▶ ФРАГМЕНТ ТЕКСТА:
Гуэрра: Другим. Другим. Антониони открыто любил женщин. Он любил путешествовать. Феллини – нет. А Антониони обожал смотреть новые места. У него была очень интересная особенность. Вот мы едем в Лондон снимать картину «Крупным планом». Первое, что он там делает, – знакомится со всеми художниками. Со всеми. Потом мы едем в Нью-Йорк. И там он тоже знакомится со всеми художниками. Со всеми фотографами. И со всеми писателями. И долго, внимательно рассматривает город… Не слова его привлекали, а свет этого города, сам город. Большое путешествие Феллини – это путешествие внутрь себя самого. В свое детство. Не то чтобы Микеланджело (Антониони. – В.П.) не заглядывал в себя, это скорее было путешествие памяти, ума, путешествие в литературу. Так или иначе, совсем другое путешествие.
«Сад камней» Тонино Гуэрры: Параджанов, Антониони, Тарковский
Мастерская Тонино Гуэрры
Познер: Путешествие внутрь себя, путешествие ума и познания – это все память. Значит, память важна для творения?

▶ НАБОР ДАННЫХ:
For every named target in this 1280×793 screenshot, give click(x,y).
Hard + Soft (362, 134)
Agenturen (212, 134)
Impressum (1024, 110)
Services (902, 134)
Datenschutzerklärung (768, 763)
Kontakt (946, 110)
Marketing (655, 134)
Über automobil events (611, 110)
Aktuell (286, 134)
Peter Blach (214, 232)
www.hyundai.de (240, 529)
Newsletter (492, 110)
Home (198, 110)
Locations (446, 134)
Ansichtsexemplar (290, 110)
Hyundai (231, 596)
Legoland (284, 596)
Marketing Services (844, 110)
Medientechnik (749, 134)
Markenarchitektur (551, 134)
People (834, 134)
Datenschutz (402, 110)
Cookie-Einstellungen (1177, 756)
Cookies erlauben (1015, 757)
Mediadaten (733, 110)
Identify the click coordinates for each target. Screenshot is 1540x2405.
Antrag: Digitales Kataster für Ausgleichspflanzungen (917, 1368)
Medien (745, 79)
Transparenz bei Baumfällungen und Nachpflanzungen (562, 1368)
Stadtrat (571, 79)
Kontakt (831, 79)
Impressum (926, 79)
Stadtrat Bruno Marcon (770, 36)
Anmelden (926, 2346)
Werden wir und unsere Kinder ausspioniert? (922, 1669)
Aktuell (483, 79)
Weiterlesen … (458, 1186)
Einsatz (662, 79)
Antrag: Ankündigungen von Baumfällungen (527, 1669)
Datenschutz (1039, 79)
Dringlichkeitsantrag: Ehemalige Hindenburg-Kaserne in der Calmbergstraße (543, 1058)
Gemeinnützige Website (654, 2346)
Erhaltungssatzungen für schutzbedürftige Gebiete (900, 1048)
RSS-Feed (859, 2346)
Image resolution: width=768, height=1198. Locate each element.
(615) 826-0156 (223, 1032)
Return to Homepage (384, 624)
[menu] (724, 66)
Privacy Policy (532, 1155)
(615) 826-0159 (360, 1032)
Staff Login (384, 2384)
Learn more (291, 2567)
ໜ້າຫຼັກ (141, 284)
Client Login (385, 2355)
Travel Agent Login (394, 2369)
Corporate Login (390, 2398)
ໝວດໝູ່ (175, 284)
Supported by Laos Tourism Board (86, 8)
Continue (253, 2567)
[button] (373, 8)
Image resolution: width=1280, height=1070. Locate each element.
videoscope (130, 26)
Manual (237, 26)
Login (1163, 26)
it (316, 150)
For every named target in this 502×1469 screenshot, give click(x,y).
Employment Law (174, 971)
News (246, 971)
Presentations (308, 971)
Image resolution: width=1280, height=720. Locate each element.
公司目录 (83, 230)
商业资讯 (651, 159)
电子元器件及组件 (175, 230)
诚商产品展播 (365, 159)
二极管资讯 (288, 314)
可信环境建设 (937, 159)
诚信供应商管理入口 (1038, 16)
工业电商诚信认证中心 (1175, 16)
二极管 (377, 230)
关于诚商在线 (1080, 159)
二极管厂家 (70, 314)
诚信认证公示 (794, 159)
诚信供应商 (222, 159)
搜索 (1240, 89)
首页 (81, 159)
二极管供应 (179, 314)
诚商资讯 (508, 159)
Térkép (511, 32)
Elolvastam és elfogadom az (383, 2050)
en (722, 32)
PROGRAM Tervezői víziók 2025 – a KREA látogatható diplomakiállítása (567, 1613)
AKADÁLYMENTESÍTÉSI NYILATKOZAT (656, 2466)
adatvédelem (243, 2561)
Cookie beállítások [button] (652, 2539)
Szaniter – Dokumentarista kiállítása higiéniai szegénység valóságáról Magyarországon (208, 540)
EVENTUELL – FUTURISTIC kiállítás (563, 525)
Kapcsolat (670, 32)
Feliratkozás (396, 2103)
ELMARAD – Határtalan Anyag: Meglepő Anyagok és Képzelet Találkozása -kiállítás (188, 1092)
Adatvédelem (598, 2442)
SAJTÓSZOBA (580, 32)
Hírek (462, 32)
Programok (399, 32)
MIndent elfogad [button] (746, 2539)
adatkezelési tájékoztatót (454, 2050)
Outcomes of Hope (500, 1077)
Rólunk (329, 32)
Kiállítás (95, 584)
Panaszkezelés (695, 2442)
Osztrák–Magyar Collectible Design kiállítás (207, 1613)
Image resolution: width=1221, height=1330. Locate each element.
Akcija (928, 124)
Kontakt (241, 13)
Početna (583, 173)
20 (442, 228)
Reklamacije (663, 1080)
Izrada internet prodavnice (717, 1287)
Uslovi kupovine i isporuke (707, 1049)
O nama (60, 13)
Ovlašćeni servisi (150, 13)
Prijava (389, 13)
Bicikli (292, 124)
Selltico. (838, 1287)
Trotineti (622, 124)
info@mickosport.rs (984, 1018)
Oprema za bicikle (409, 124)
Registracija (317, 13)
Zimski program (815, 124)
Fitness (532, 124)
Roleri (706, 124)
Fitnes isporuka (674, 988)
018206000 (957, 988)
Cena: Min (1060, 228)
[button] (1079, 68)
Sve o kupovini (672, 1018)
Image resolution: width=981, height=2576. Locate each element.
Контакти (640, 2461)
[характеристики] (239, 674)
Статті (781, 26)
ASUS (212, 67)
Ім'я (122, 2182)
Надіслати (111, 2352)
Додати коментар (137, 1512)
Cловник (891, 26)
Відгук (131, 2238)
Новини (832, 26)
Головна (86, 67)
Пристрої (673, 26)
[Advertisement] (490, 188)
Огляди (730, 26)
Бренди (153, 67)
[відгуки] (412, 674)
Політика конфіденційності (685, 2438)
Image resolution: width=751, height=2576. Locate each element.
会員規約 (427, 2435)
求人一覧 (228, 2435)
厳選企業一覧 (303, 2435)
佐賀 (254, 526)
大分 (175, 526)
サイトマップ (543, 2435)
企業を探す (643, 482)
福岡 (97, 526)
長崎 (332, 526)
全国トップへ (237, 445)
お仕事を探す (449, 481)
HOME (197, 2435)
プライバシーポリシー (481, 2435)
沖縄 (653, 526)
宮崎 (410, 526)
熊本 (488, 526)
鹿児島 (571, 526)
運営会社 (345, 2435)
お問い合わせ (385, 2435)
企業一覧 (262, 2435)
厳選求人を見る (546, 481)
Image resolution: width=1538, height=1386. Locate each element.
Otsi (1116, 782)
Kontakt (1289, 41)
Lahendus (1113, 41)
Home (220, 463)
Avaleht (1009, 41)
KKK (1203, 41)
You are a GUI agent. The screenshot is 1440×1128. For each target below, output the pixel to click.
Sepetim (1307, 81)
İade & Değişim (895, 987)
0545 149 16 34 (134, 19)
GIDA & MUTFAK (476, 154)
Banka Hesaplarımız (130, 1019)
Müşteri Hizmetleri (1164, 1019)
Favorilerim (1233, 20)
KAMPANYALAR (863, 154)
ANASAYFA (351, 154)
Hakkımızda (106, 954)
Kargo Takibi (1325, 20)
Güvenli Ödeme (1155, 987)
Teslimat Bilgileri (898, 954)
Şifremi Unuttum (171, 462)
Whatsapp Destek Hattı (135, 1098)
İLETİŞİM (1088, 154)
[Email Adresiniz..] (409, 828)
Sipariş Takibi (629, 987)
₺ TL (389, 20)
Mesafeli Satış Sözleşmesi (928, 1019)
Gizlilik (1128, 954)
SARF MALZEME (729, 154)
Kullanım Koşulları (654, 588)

▶ ЗАДАНИЕ A:
Перечислите всех, с кем, по словам Гуэрры во фрагменте текста, Антониони знакомился в Нью-Йорке.
▶ ЗАДАНИЕ B:
Приведите заново из фрагмента текста всё, начиная со слов «Гуэрра: Другим. Другим.» и до слов «совсем другое путешествие.».

▶ ИТОГОВЫЙ ОТВЕТ A:
Со всеми художниками, со всеми фотографами и со всеми писателями.

▶ ИТОГОВЫЙ ОТВЕТ B:
Гуэрра: Другим. Другим. Антониони открыто любил женщин. Он любил путешествовать. Феллини – нет. А Антониони обожал смотреть новые места. У него была очень интересная особенность. Вот мы едем в Лондон снимать картину «Крупным планом». Первое, что он там делает, – знакомится со всеми художниками. Со всеми. Потом мы едем в Нью-Йорк. И там он тоже знакомится со всеми художниками. Со всеми фотографами. И со всеми писателями. И долго, внимательно рассматривает город… Не слова его привлекали, а свет этого города, сам город. Большое путешествие Феллини – это путешествие внутрь себя самого. В свое детство. Не то чтобы Микеланджело (Антониони. – В.П.) не заглядывал в себя, это скорее было путешествие памяти, ума, путешествие в литературу. Так или иначе, совсем другое путешествие.